(Challenge): From the text on menacing a character, pull out the passage starting at "In previous articles" and ending at "for the handle….", copied word for word.

(Text section):
════════
In previous articles I covered hooks, truth in writing, evoking sympathy, reader identification, empathy, taking the reader with you on a magic carpet and how to heighten suspense. Now lets look closer at what else need to be between the pages of that great cover:


MENACING YOUR CHARACTER: Dimpled Mary was adorable (tell about her, make us love her.) Just learning to walk, she is curious about everything, reaches for everything, wants to touch it. One Monday morning, her harried mother left a pot of water boiling on the stove while she briefly left the kitchen to answer the phone. Mary looked up at the shinny brown and copper handle of the pot sticking out. She crawled to the stove and stood up, stretching her hand high for the handle….


Throughout the story, we want the reader to worry about bad things that might happen to our sympathetic characters. If your character is sympathetic and menaced, you have created a page-turning state of anxiety and apprehension in the reader. Now light the fuse.
════════
(Data shown):
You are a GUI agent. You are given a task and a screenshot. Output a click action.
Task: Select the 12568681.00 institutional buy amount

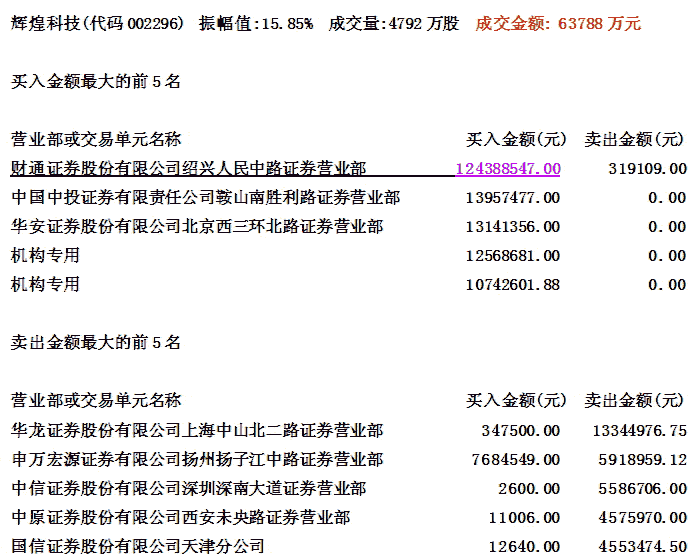pyautogui.click(x=513, y=256)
════════
(Correct answer):
In previous articles I covered hooks, truth in writing, evoking sympathy, reader identification, empathy, taking the reader with you on a magic carpet and how to heighten suspense. Now lets look closer at what else need to be between the pages of that great cover:


MENACING YOUR CHARACTER: Dimpled Mary was adorable (tell about her, make us love her.) Just learning to walk, she is curious about everything, reaches for everything, wants to touch it. One Monday morning, her harried mother left a pot of water boiling on the stove while she briefly left the kitchen to answer the phone. Mary looked up at the shinny brown and copper handle of the pot sticking out. She crawled to the stove and stood up, stretching her hand high for the handle….